Michael Rosen
My parents were keen on tramping about the countryside, saying, "Look at that!" The "that" could have been an old church, a badger's den, a sheep's skull, a standing stone or an old tobacco tin. While we walked along my father sang songs, especially, "Jog on, jog on, the footpath way" (Shakespeare), "My father was the keeper of the Eddystone Light/And he slept with a mermaid one fine night" (Burl Ives), and "I'm the man, the very fat man, that waters the workers' beer" (a lefty song from the 30s) and "Susanna's a funicle man" (a silly song from the 30s). I do the same with my children. I walk along with them, singing, spotting things and saying, "Look at that!" One holiday I told my kids the stories of Macbeth and Beowulf. The deal with my younger ones is that they think of three things – say a leaf, a DVD and a cow – and I have to make up a story about them.
Tim Moore
A family holiday always begins, as it has done since my childhood, with me shouting "Bye, Auntie!" through the letterbox of our empty home, to confound any joint-casing burglars nearby. One great holiday constant is that foreigners take an awfully long time to eat, and a bored child in a restaurant is a grissini-jousting accident waiting to happen. The answer is charades – played under Avignon rules, with "family sayings" and "famous idiots" as additional categories. Somewhere in Umbria, they're still talking about my mother's interpretation of Blazing Saddles.
Jenny Eclair
On holiday we were encouraged to read and play imaginary games. My sister read Swallows and Amazons, and from then on we had to pretend to be characters from the book. My character was called Titty, which I thought was a bit rude. I used to get very excited when my dad pretended to be mad and chased us through the woods trying to hit us with a branch he'd ripped off a tree.

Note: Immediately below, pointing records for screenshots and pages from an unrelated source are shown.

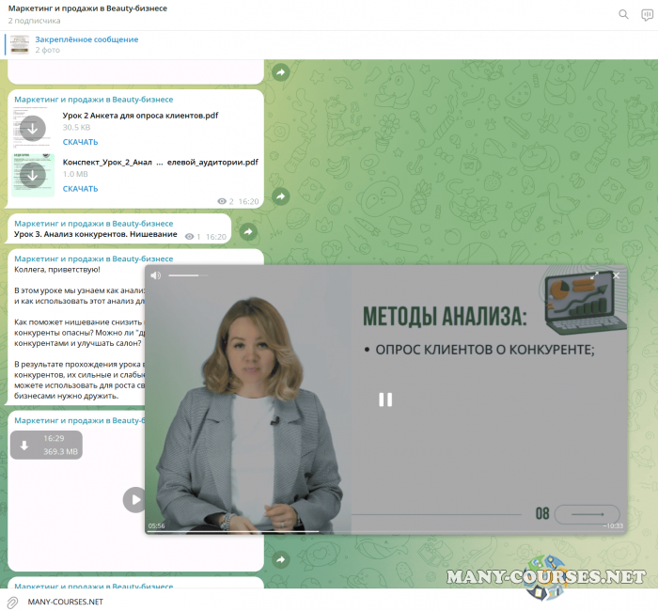Download the Урок 2 Анкета PDF file
Viewport: 658px width, 611px height.
(x=33, y=128)
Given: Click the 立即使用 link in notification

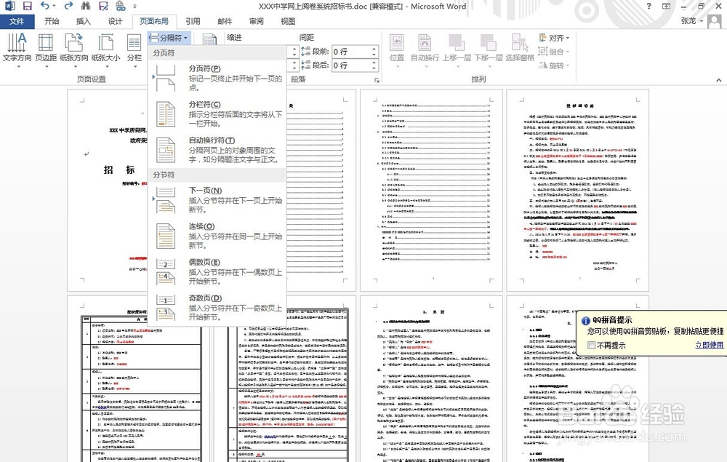Looking at the screenshot, I should tap(709, 344).
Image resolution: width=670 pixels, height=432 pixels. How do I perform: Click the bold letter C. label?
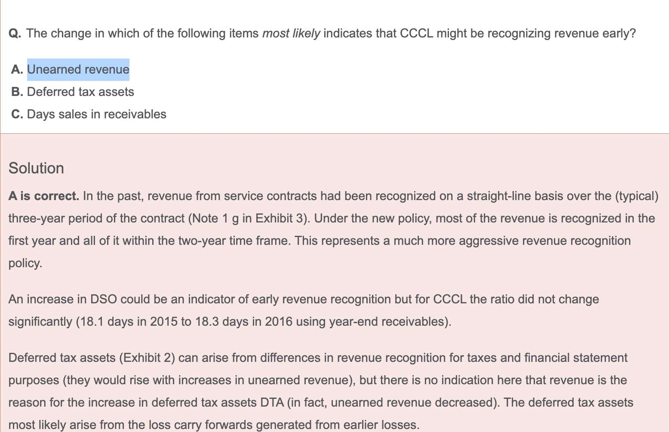pyautogui.click(x=17, y=114)
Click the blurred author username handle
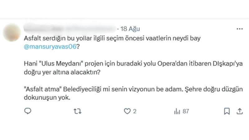Image resolution: width=249 pixels, height=140 pixels. click(90, 29)
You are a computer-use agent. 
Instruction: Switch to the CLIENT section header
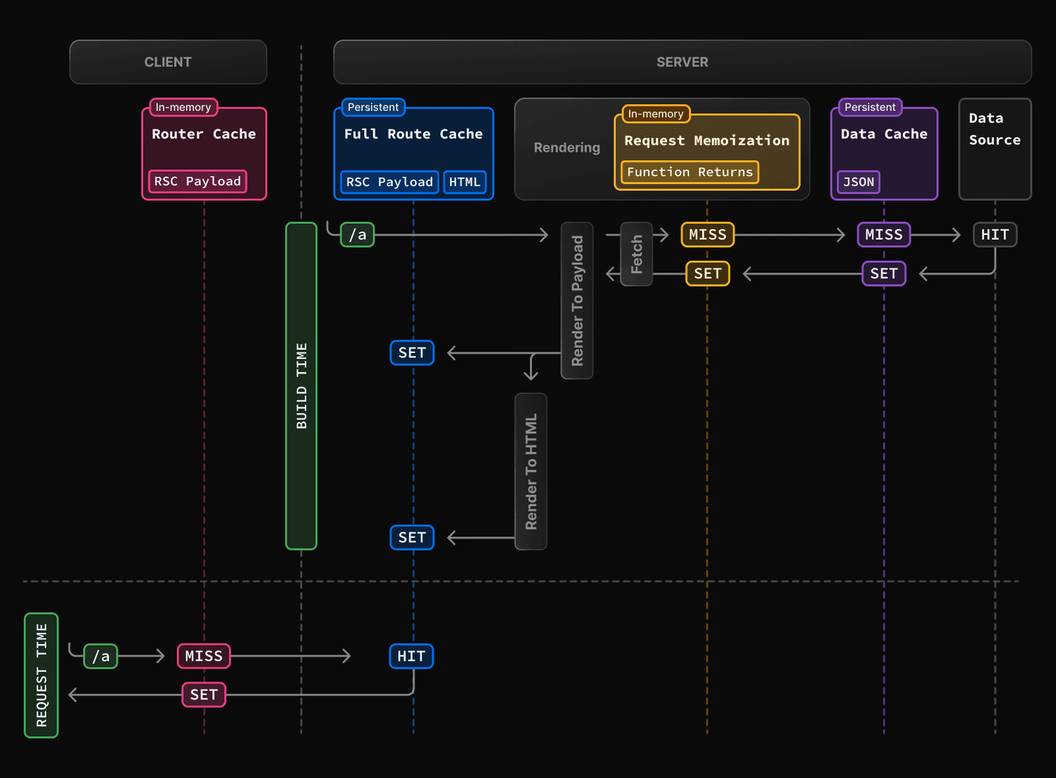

When I think of holidays with my daughter, who is an only child, I just remember how her face would look really hungry as she watched other children with siblings on the beach. My job was to push her into large "gangs" of kids whom she could hook up with for the rest of the holiday while mummy and daddy read books. She is now quite fearless socially.
Zoe Williams
My first trip with a baby was to Ramsgate for a week, on my own, while his papa was away for work. My plan was to leave at 11am, and get there around lunchtime.
Ha! At 11am I was still making the list, when my square friend called. "When you've finished the list, laminate it," she said. "What a square thing to say!" I thought. "I don't laminate lists." It was 4pm by the time we left the house. We got to the sea at 8pm, having accidentally left the dog tied up outside Medway services. The moment after I thought "that dog's quiet" is up there with the five worst "oh my god" moments of my life. But he was fine.
Skip to my second trip, a fortnight later, this time with the dad, plus my incredibly cool friends, in Cornwall. When we got there, there was a laminated square poking out of my cool friend's bag. "What's that?" I said, casually. "It's my laminated list," she replied. This is the only useful lesson I can give you about travelling with a baby: it is neither cool nor uncool to laminate your list. It is simply life.
Esther Freud
As a child, if I ever told my mother I was bored she always suggested two things: tidy your room or go for a walk. As a result of this I've retained a passion for going for walks, which I inflict on my own children whenever we're on holiday. Sometimes I bribe them with treats, or set them tasks: find a stick in the shape of an animal, six different coloured stones, something really disgusting.
On car journeys we play "I'm thinking of a person", which often ends in hysteria, especially with a child prepared to resort to changing people's names in order to stay in. The more you play, the more psychic you become. One game went like this: "I'm thinking of a person." "The Queen." "You're right!"
But if there's any chance of it, I always suggest going for a walk. "Are we having Lots of Fresh Air?" my three-year-old asked me once as we toiled across a windswept common. I had to admit we were.